I'd like to share this brief story of Steve Jordan:
When I finished reading, "Rhythm Man," by Steve Jordan I decided that I had to speak to him. After getting a phone number from the operator in Alexandria, VA, I telephoned and Mr Jordan answered. My only credentials were that I also played jazz guitar (badly) and that I loved jazz, especially jazz played on guitar. I recall sheepishly asking if he could spare a few minutes to answer a few questions about jazz, acoustic arch-top guitars and his book. He was totally charming and very flattered that I took interest in his career and book. One tidbit that I thought I'd pass on was the story he told me of his youth in Flushing, NY (I lived in Whitestone near Flushing years ago). Steve told me that his real name was Steve Giordano but that the Irish nuns who taught him had trouble pronouncing his name so they changed it to Jordan. The name was put on his school records and it stuck.
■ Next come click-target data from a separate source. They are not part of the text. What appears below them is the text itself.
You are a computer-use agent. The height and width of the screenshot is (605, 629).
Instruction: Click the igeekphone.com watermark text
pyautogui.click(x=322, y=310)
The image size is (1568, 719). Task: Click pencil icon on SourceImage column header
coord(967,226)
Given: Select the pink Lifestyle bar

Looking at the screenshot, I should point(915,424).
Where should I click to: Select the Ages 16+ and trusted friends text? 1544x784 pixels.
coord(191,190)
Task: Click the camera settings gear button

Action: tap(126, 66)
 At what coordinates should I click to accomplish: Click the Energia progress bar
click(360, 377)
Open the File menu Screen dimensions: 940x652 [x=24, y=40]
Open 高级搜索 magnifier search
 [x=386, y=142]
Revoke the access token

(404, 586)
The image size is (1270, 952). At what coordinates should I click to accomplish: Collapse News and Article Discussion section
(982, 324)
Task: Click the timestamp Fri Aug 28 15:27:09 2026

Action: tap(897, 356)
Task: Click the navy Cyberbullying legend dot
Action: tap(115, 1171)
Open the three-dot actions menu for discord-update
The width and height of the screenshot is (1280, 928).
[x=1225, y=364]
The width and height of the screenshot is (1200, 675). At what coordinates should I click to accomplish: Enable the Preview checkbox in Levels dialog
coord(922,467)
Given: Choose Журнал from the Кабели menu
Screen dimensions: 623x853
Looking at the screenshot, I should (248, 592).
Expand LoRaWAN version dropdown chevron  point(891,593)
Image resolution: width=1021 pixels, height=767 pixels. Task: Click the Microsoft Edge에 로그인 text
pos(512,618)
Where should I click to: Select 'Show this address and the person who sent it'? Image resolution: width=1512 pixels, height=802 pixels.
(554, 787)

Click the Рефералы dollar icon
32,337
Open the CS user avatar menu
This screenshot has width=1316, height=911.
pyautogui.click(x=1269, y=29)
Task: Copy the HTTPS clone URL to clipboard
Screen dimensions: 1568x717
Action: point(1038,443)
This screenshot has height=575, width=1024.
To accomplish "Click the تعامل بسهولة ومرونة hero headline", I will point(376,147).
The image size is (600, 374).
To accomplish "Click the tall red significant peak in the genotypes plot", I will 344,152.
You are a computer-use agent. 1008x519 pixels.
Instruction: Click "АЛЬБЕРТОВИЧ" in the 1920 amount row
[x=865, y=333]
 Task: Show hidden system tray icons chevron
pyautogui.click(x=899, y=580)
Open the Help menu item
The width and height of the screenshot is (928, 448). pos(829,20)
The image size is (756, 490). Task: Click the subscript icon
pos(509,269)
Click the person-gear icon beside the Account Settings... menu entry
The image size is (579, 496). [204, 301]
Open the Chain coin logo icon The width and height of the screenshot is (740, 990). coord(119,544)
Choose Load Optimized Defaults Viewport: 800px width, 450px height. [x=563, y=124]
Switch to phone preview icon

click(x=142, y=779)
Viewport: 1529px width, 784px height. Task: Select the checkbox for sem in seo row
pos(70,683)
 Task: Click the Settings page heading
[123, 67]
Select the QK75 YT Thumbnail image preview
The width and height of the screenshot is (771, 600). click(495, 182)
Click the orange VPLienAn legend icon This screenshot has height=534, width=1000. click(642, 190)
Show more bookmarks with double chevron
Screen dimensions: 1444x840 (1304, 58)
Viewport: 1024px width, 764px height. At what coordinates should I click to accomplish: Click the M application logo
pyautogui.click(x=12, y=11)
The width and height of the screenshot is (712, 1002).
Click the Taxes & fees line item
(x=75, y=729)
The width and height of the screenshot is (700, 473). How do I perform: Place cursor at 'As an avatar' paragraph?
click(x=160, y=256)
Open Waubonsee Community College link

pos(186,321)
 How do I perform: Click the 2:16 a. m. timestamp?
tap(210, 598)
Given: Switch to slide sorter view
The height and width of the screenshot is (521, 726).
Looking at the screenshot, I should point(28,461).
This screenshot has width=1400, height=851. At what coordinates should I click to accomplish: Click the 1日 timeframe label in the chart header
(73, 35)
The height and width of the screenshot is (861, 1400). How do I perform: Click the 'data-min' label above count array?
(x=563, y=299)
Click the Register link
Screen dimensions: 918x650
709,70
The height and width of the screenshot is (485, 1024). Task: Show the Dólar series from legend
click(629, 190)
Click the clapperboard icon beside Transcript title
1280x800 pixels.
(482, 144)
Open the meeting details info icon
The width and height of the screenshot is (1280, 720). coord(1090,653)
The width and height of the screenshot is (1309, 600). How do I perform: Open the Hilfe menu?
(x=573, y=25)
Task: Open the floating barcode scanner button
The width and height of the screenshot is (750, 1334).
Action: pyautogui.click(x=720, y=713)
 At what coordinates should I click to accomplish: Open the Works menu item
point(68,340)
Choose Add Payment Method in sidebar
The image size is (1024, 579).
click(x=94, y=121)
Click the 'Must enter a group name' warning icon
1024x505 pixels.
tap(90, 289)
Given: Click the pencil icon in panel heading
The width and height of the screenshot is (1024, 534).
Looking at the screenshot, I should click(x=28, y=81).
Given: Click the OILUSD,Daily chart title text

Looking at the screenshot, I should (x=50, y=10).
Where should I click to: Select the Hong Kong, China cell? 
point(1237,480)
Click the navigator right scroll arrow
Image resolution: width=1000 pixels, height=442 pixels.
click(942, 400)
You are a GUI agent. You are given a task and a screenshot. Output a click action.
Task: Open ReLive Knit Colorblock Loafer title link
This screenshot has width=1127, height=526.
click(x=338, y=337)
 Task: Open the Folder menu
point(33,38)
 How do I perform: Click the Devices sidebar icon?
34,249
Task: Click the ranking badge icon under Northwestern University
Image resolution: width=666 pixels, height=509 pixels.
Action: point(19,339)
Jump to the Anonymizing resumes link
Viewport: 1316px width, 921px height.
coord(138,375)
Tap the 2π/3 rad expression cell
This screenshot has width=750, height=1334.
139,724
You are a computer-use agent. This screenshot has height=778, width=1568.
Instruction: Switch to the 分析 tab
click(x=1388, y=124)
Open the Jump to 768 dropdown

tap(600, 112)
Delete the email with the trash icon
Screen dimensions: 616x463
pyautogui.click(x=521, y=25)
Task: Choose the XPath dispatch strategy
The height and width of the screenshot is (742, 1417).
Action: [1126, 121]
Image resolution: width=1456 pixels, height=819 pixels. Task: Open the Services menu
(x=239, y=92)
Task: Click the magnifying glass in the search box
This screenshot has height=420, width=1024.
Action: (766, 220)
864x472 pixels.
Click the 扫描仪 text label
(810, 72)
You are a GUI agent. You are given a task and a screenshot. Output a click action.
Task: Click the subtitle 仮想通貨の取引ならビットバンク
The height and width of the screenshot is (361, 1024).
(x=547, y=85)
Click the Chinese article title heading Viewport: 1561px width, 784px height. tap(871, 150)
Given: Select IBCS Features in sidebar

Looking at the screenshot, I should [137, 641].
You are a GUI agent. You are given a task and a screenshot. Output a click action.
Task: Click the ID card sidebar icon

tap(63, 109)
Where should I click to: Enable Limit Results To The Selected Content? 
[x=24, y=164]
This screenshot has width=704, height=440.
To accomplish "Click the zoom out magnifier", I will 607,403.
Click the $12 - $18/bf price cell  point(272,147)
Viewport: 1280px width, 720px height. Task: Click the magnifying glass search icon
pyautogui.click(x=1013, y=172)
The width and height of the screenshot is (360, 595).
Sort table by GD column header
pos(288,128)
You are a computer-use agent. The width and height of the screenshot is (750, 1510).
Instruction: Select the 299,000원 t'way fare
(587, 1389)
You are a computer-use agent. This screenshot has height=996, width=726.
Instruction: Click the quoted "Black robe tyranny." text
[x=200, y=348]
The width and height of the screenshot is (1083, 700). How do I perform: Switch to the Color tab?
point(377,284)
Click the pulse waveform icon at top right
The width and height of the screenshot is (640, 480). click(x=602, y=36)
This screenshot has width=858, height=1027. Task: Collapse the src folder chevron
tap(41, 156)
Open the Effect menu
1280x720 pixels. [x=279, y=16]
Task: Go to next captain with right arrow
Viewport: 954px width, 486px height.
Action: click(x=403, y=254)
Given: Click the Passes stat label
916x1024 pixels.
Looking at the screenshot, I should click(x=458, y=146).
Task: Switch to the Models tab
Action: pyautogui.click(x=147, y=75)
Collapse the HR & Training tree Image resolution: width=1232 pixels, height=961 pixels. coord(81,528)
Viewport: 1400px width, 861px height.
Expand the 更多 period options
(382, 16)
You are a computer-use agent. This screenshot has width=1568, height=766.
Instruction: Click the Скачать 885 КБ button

After 45 minutes of chatter I decided not to wear out my welcome and told him that I had to go. Every time I look at Steve's book it brings back a very fond memory, especially the notation on the first page, Sunday June 28th 1992 and his phone number.
Roger Marchese, San Francisco, CA    5/28/2008

Knew Steve very well in NY just after he left Fred Waring. He was a phenomenal rhythm guitarist, and an exquisite tailor, working between gigs at a very upscale tailor shop on the East Side, both designing and actually tailoring those fabulous Mens clothes for Manhatten elite. Last I saw him, he had moved to Washington DC. Sorry you're gone.